Rabat, coproprésidente d’un réseau mondial de métropoles :

Membre influent des réseaux internationaux, Rabat a été récemment élue coprésidente du réseau des «villes fortes» lors d’une rencontre à Toronto. Pour Rahima Wazani, ces plateformes de coopération sont décisives: elles facilitent le transfert de technologies, la formation des cadres et des élus, l’échange de solutions éprouvées et l’accès aux financements pour des projets structurants. «On s’inspire de l’efficacité des autres métropoles et, en retour, on partage nos propres avancées. C’est un échange gagnant-gagnant», souligne-t-elle.

Inclusion urbaine: éviter un Rabat à deux vitesses :
Réhabilitations d’infrastructures, aménagements urbains et services publics (éducation, santé, loisirs) déployés dans tous les arrondissements: la municipalité veut limiter au maximum les disparités socio-spatiales. Si certains secteurs restent prioritaires, notamment l’arrondissement Yacoub El Mansour (quartiers Youssoufia et Douar El Ghoula cités dans l’entretien), des programmes de réhabilitation sont en cours pour corriger les écarts. «L’objectif est clair: une urbanisation équitable au service de la cohésion sociale», insiste Wazani.

Tourisme: valoriser le patrimoine et structurer les parcours :
Rabat dispose d’atouts majeurs — Chellah, Oudayas, Médina, Rue des Consuls — et d’une modernité affirmée. La ville veut transformer ce potentiel en offres touristiques lisibles, via des parcours culturels et sportifs, des espaces de promenade et une programmation mieux structurée.

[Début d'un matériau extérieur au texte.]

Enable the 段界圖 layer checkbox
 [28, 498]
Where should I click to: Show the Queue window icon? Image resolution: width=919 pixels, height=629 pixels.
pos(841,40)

Pour absorber la montée en puissance liée aux grands événements (CAN, Coupe du monde), la capacité hôtelière est renforcée: après Four Seasons, Conrad, Ritz et Marriott, de nouvelles unités comme Hilton sont attendues, tandis qu’une offre milieu de gamme est encouragée pour diversifier l’accueil.

Mobilité: cap sur un RER métropolitain et l’extension du tramway :
Face aux flux pendulaires quotidiens, la municipalité place la mobilité au rang des priorités. Le projet d’un RER régional, en complément du tramway (porté par Rabat Région Mobilité), est activement exploré. La coopération avec des villes expérimentées, notamment en France, vise à mobiliser expertise, technologies, ressources financières et volonté politique. «Le RER changerait l’échelle des déplacements et la fluidité dans toute l’aire métropolitaine», plaide Wazani.

Simplification administrative: accélérer la digitalisation :
Consciente de la lourdeur bureaucratique, l’élue défend une simplification accélérée des procédures et l’innovation dans les systèmes de gestion. La digitalisation des démarches, déjà engagée, doit gagner en ampleur pour répondre aux attentes des usagers, réduire les délais et renforcer la confiance citoyenne.

Rabat 2030: une ville participative, plus innovante et plus résiliente :
À l’horizon 2030, la vision est celle d’une capitale inclusive, durable et innovante, portée par l’engagement de tous: élus, habitants, commerçants, jeunes et société civile. «C’est ensemble que nous pouvons construire une Rabat plus ambitieuse. La participation citoyenne est au cœur de chaque projet», conclut Rahima Wazani.